Exercise instructions: After finding the line containing "Viewport: 1280px width, 720px height." below, please output that line and each following one through the line containing "Expand the address bar history dropdown", exactly as written.

BEGIN Material shown

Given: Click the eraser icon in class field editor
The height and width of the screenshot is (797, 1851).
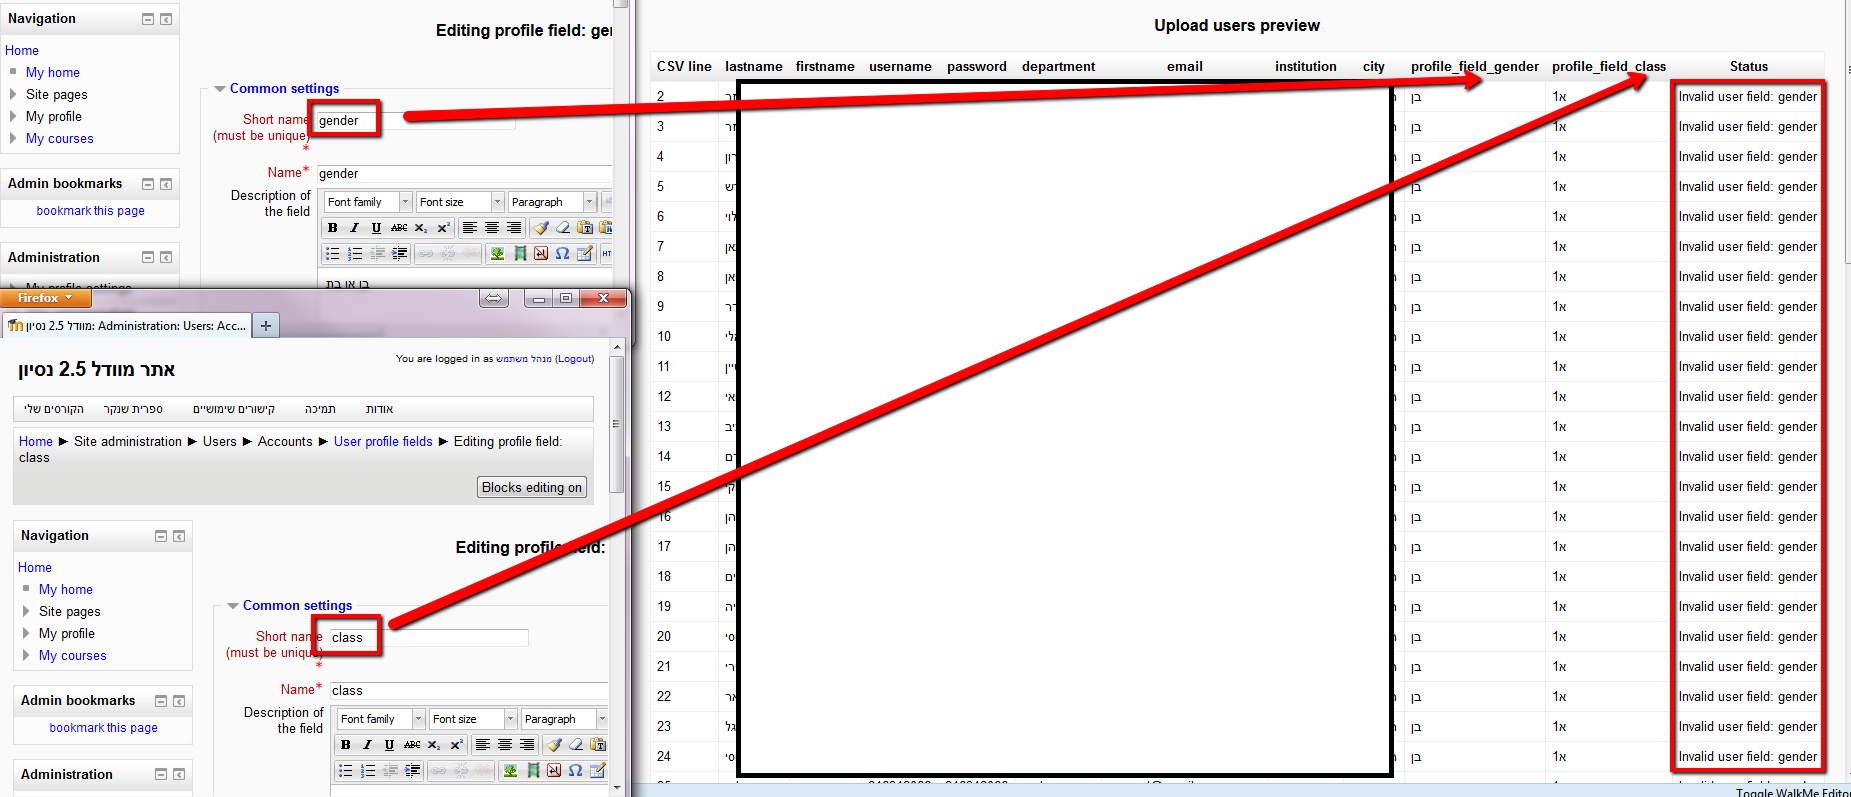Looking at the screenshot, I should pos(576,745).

END Material shown
BEGIN Material shown

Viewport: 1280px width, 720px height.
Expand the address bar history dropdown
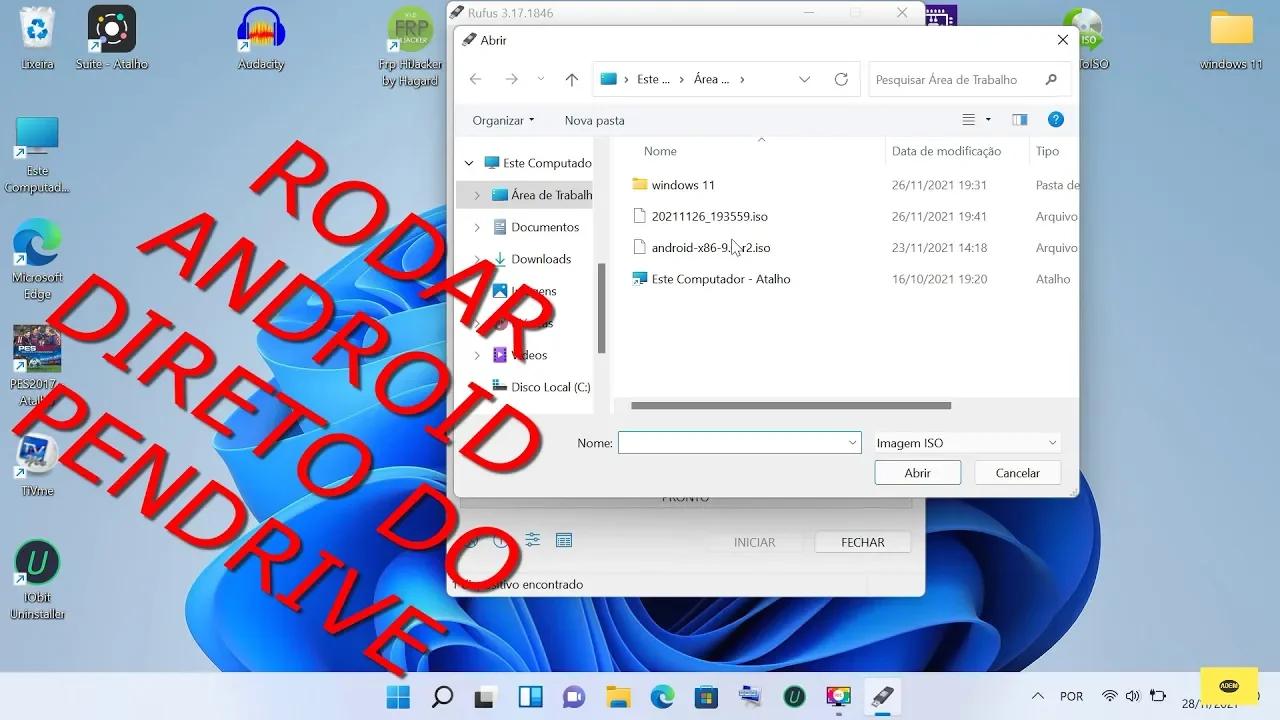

END Material shown

Solution to the problem:
Viewport: 1280px width, 720px height.
Expand the address bar history dropdown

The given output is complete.